By PStott - Posted on 28 December 2011

January 1, 2012

VU 634 – To Abraham and Sarah. This text was written by Judith Fetter in 1984 for the anniversary service of the United Church congregation of which her husband, Lawrence Fetter, was pastor. Hymnologist Paul Richardson states “This balladlike call to go to another culture, a summons to Sarah as well as to Abraham, anticipated by several years their acceptance of a ministry in Brazil.” The setting, THORNBURY, was written in 1898 by Basil Harwood, English organist and composer.

VU 506 – Take My Life That I May Be. 
This classic text of commitment was written by Frances Ridley Havergal in 1874, to celebrate an awakening of religious feeling at a prayer meeting at Areley House, where Havergal was visiting. The last night of her visit she was unable to sleep, and was inspired to write this text. The version we sing this morning is from Evangelical Lutheran Worship (2006), with words altered from the version in Voices United. It is set to a Latin American influenced tune, TOMA MI VOLUNTAD, written by William Dexheimer Pharris, an American Lutheran pastor and musician who worked in Hispanic ministries in the United States and El Salvador. This setting transforms the hymn from a meditative look at each aspect of our commitment to a celebrative dance of life commitment.

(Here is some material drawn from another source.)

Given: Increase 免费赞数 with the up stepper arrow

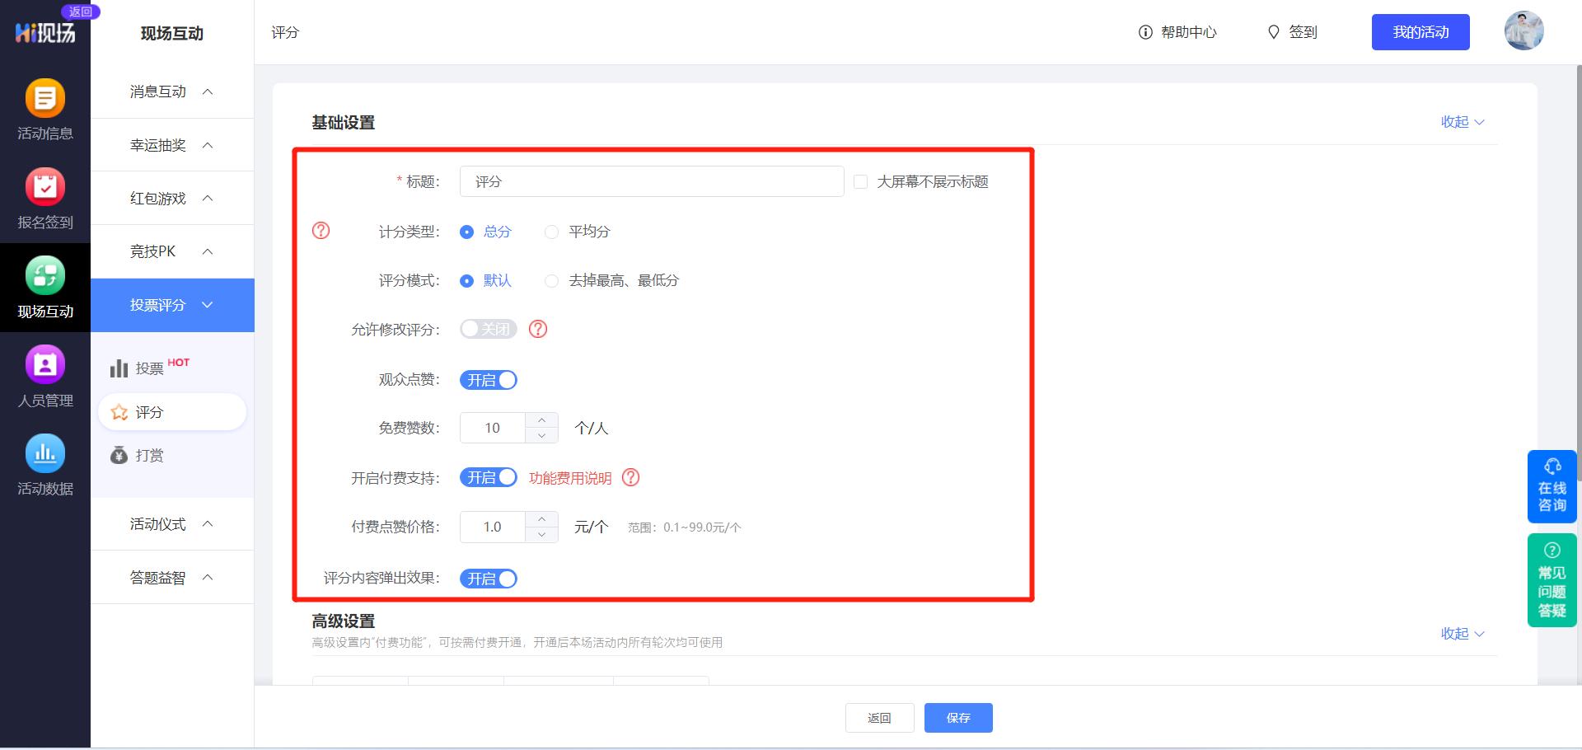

VU 55 – In the Bleak Midwinter. The text, by Christina Rossetti, imagines Jesus’ birth in the cold and snow of a British winter, incorporating the nativity tradition that it snowed at the birth of Christ to cover the fallen world with a pure whiteness. The poem was published in 1872, and first appeared as a hymn in The English Hymnal (1906). Methodist theologian Fred D. Gealy has written “‘In the Bleak Midwinter’ is not a prayer; it is not a ‘song with praise to God’ (pace Augustine); it is a proclamation, a declaration, a witness to the amazing mystery of what the church when it spoke Latin called ‘incarnation,’ The Word becoming flesh, God becoming man, yet so that God remains God and man remains man.” Gustav Holst composed the tune, CRANHAM, for use with the text in The English Hymnal (1906). Cranham is a village near the composer’s birthplace.

MV 120 – My Soul Cries Out. 
Author and arranger Rory Cooney is director of liturgy and music at St. Anne Catholic Community in Barrington, Illinois.  He arranged the Irish traditional tune "Star of the County Down" to provide a stunning setting for the text, an interpretation of the Magnificat.